The miracle of the ordinary
by Jhos Singer
Shabbat Shalom Chaverim—
Last Tuesday night, a great miracle happened in Alabama. But it was no miracle. It was the natural consequence of a group of ordinary people who exercised their civic duty, got out and voted their conscience. The word miracle is often used to mean a sign from God by which we are either being blessed or punished—a problematic idea since one people’s miracle is another people’s disaster.
The heretic/sage Baruch Spinoza, in Chapter 6 of his Theologico-Politcial Treatise offers a fabulous take-down of this idea of “miracle.” He makes the radical assertion that it is not extraordinary occurrences that indicate Divine presence, but rather the ordinary. An earthquake, or solar eclipse, or flood is no more miraculous or an act of God than the chirp of a cricket, a tree’s growth, or the beating of our own hearts. Divine law governs nature, he argues, and as such is knowable to the extent that we can understand it. There are patterns and chain reactions in nature that are predictable, including exceptional events. Miracles then are simply a point of view.

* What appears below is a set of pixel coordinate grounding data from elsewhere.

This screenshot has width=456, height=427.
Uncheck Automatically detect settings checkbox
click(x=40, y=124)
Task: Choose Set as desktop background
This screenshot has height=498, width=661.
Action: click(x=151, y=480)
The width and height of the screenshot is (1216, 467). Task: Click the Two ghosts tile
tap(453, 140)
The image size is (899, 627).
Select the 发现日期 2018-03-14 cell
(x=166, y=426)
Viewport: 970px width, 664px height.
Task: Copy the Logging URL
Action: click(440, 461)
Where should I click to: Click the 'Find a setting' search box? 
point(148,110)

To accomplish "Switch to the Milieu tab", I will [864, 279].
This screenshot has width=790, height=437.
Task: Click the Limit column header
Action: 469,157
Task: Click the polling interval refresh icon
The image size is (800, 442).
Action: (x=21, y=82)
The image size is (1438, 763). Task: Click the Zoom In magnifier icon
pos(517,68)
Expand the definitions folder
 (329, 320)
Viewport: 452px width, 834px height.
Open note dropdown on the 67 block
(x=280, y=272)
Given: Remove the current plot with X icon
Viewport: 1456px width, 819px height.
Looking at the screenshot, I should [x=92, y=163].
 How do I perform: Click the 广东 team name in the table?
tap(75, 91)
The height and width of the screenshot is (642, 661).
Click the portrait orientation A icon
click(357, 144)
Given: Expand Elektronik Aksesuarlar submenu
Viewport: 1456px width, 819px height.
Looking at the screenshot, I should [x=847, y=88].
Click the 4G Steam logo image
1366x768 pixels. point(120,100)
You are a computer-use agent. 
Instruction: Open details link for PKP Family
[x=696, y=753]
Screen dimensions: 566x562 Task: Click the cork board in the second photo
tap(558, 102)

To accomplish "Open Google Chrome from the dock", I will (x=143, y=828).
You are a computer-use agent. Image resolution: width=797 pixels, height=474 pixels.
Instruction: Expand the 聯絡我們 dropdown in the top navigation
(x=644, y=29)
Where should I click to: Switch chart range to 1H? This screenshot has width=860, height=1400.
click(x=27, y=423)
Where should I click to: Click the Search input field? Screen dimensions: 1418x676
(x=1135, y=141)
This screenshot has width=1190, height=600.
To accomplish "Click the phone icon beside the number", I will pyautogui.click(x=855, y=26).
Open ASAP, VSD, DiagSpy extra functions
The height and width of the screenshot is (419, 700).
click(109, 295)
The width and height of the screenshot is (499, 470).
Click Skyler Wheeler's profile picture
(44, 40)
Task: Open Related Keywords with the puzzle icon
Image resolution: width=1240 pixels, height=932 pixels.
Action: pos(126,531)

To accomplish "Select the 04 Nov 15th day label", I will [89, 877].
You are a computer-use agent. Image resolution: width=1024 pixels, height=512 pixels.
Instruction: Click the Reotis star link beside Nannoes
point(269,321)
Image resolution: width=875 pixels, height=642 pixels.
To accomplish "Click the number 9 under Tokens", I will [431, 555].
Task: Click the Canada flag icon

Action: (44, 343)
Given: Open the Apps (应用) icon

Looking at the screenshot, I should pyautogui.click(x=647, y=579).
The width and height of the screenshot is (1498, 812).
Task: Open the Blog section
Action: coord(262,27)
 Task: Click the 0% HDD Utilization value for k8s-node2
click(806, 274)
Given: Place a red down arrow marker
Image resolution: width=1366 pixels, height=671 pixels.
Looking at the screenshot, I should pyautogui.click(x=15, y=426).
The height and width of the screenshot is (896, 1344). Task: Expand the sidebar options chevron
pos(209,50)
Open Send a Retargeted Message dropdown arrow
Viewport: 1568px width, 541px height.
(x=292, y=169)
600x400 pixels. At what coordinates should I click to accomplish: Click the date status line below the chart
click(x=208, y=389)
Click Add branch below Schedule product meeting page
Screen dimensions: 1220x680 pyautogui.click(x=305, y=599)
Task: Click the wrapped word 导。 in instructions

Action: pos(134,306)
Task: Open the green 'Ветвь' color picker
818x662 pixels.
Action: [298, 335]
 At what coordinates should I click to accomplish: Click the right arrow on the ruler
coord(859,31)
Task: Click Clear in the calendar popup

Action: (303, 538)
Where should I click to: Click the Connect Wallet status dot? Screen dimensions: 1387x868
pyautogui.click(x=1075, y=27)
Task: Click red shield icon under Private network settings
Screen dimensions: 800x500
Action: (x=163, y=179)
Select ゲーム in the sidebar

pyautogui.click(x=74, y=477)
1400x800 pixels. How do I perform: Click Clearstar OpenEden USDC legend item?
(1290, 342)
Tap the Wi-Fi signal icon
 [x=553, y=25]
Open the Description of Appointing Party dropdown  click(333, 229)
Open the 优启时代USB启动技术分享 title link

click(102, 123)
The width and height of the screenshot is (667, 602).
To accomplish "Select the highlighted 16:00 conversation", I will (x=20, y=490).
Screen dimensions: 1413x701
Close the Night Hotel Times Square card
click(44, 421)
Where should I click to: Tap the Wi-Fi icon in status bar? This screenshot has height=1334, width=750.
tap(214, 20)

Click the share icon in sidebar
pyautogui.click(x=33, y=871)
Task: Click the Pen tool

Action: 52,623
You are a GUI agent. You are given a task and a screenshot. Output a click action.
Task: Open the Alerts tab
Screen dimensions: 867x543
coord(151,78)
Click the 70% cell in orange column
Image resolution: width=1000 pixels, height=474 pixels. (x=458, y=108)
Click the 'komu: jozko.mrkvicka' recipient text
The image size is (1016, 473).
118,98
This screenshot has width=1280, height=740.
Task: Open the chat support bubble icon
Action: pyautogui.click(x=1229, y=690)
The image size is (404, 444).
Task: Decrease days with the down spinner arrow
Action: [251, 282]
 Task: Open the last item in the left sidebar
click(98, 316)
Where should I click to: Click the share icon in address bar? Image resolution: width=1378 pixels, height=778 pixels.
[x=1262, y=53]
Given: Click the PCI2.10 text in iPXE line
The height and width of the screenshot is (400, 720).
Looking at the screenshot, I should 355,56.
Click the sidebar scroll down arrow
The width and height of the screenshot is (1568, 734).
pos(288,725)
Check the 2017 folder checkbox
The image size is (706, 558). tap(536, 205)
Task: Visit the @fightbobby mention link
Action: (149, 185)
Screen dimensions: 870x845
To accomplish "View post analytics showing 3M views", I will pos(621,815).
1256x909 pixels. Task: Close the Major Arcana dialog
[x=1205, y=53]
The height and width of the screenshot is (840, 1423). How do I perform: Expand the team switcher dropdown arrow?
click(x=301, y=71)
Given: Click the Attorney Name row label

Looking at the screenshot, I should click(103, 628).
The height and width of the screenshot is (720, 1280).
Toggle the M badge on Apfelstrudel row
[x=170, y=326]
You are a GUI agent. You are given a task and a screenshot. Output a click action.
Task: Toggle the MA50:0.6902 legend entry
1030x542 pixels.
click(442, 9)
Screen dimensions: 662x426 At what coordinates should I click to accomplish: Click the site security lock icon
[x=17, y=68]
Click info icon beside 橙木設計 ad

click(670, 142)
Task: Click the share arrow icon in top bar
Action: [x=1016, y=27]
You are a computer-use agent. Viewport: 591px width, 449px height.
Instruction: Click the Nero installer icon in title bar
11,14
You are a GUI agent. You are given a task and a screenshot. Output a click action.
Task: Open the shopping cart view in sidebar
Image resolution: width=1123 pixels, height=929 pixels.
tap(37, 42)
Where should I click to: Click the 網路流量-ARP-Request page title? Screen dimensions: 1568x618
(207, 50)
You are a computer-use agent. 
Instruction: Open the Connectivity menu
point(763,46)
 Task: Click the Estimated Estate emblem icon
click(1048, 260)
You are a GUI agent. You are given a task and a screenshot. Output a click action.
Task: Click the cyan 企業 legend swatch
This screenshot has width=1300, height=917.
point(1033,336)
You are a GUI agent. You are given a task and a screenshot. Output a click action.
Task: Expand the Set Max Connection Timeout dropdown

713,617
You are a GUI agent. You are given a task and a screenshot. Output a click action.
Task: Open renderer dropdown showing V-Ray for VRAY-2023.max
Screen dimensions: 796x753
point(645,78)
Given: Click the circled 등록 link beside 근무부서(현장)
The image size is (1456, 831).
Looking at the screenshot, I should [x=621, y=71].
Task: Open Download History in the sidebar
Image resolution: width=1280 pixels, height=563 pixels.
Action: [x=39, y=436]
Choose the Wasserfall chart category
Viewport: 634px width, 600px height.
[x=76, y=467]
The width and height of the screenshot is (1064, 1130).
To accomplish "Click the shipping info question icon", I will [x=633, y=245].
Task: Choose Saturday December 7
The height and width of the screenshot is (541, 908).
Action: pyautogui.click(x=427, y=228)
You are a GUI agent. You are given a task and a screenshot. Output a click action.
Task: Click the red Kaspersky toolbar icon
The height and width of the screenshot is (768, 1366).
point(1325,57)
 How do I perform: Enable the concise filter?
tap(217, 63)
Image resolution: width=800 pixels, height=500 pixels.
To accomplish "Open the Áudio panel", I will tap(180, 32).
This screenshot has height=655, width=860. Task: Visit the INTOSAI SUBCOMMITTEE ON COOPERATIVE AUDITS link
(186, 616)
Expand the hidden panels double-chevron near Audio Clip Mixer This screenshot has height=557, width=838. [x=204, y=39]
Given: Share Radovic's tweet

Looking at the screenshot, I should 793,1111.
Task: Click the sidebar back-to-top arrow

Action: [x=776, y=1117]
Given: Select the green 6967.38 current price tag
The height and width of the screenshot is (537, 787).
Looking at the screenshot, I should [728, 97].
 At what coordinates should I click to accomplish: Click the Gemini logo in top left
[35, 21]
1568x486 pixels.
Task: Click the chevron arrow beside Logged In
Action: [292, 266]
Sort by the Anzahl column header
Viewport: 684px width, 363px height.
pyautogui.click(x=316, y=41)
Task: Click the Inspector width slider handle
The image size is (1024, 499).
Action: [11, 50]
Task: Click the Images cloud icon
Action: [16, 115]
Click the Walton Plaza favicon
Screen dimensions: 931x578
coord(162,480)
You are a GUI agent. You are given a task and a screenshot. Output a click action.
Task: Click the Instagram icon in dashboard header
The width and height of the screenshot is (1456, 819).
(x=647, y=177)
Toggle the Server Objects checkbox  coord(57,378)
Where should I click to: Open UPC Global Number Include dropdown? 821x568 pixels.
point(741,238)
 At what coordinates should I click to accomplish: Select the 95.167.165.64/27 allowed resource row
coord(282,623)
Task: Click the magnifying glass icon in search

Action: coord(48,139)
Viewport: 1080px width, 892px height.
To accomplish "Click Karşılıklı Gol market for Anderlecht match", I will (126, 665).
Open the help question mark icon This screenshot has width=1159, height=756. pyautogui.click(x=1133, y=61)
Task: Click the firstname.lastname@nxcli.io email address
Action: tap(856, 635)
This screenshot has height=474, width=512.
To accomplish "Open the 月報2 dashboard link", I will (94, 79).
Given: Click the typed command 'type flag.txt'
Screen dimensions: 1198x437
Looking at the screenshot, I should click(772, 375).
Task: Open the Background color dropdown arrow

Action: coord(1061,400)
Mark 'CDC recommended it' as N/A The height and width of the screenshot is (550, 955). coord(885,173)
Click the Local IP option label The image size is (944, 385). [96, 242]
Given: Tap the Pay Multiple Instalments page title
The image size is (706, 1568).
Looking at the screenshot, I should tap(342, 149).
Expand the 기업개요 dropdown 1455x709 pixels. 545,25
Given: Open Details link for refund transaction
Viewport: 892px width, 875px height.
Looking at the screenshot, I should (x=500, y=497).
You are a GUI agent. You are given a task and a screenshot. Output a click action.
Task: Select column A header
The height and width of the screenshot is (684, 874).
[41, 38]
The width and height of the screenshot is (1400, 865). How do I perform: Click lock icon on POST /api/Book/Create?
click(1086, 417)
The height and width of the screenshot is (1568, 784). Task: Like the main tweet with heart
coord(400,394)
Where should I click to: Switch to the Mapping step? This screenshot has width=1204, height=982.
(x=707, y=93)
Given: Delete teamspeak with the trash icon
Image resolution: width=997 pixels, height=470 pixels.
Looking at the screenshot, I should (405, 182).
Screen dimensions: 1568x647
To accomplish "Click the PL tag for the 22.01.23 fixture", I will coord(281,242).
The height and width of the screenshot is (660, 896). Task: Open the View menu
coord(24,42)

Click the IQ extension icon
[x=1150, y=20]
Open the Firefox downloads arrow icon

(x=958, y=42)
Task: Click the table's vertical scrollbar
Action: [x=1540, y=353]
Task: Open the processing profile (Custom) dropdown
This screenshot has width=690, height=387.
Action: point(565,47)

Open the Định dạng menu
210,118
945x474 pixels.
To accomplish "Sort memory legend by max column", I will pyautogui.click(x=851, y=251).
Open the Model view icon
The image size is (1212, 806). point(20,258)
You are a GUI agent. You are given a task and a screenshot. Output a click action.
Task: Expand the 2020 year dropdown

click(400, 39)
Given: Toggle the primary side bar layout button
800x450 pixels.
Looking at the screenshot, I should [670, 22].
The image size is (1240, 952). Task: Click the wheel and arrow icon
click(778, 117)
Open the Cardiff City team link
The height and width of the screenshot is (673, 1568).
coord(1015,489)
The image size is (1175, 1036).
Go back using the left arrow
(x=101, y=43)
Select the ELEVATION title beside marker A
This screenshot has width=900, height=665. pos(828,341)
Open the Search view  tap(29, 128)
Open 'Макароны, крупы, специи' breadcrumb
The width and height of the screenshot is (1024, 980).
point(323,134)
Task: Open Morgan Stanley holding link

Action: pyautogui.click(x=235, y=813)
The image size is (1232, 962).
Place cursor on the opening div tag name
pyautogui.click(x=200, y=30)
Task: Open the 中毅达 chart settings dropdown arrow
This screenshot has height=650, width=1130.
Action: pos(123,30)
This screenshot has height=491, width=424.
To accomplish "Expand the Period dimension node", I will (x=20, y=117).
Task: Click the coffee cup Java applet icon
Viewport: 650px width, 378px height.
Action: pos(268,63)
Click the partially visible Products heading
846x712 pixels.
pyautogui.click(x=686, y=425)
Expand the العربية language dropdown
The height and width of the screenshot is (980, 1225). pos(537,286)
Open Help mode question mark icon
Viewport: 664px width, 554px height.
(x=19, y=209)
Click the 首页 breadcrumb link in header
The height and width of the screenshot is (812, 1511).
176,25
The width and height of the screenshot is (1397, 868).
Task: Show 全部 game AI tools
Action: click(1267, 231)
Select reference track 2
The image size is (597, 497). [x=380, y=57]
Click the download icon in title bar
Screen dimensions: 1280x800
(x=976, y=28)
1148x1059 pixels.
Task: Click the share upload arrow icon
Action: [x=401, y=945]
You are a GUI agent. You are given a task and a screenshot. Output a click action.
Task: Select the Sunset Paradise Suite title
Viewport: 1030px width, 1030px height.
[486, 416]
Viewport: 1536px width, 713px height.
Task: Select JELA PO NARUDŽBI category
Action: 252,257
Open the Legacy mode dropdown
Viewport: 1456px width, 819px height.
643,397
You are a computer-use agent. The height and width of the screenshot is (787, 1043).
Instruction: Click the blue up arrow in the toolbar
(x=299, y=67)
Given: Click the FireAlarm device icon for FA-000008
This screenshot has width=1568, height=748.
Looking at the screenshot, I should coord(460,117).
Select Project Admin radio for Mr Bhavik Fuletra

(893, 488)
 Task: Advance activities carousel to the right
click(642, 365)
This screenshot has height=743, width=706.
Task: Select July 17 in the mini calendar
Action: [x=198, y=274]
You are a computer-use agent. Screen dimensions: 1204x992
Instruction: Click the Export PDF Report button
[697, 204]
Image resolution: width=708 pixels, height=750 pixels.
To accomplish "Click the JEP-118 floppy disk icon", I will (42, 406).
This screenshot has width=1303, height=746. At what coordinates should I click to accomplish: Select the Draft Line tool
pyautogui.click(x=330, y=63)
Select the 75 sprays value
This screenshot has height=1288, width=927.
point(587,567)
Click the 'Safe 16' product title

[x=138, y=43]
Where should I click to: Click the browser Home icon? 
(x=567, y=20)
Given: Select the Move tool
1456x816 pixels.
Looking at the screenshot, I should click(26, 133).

This week’s Torah portion, Miketz, Genesis 41:1-44:17 describes the repetitive dreams of Pharaoh which become, through Joseph’s interpretation, a prediction of irregular geo-climate events that will lead to 7 years of plenty followed by 7 years of famine. Joseph attributes this interpretation to God, saying, “the matter has been determined by God, and God will soon carry it out” (Gen. 41:32). In effect, this is Spinoza’s poetic proof text. There are patterns of abundance and deprivation. That this prediction comes from a guy whose fate was a wild series of ricocheting back and forth makes sense. Joseph was the favored son and then the outcast son; he was the most trusted employee in a hoy-paloy household who ended up in a prison dungeon; and he was the guy who got out of prison to interpret the Pharaoh’s dreams and then go on to join Egypt’s elite. He was a person who was dialed up to life’s patterns and shifts. If anyone knew about waiting out the tough times, and enjoying the bounty when you’ve got it, it was Joseph. It seems to me that this Torah portion is implying that we are far better off to recognize and use the power and wisdom we possess than to wait on miracles.
Which brings us to Channukah. I have to argue that the value of this holiday is not the celebration of a “miraculous” military victory, which is actually easily explained and predictable. As was the disastrous reign of the Chashmonaim (“Maccabees”) who—after winning back the temple from the Syrian-Greeks in (ca. 167 BCE)—in cahoots with the Romans a century or so later, became their own version of despots. They ended their rule despised and it could be argued that their excesses and corruption contributed to the ultimate crash of the second temple in 70 CE. So much for miracles.
Well, not so quick… The true miracle of Channukah is that the maggidim, the yarn spinners, the earbenders of the Talmud, saw an opportunity to turn a tragic story into a triumph of the spirit. They teach us that finding a spark of beauty, truth, brilliance or healing in any, and every, situation is miraculous. Those crazy old coots cooked up that farkachte story of the oil burning for 8 days because they knew that we need the miracle of hope to get through the gloom. They used their imagination, their faith, and their creativity to redeem one of the bleakest moments in Jewish history. The miracle is that it worked.
So Friends, let’s celebrate the light we generate, the light we tend, and the light we spark in others this Shabbat; may we have the strength to stay hopeful through life’s rough patches and disappointments; and may we cast our lot with faith and fire, for the good.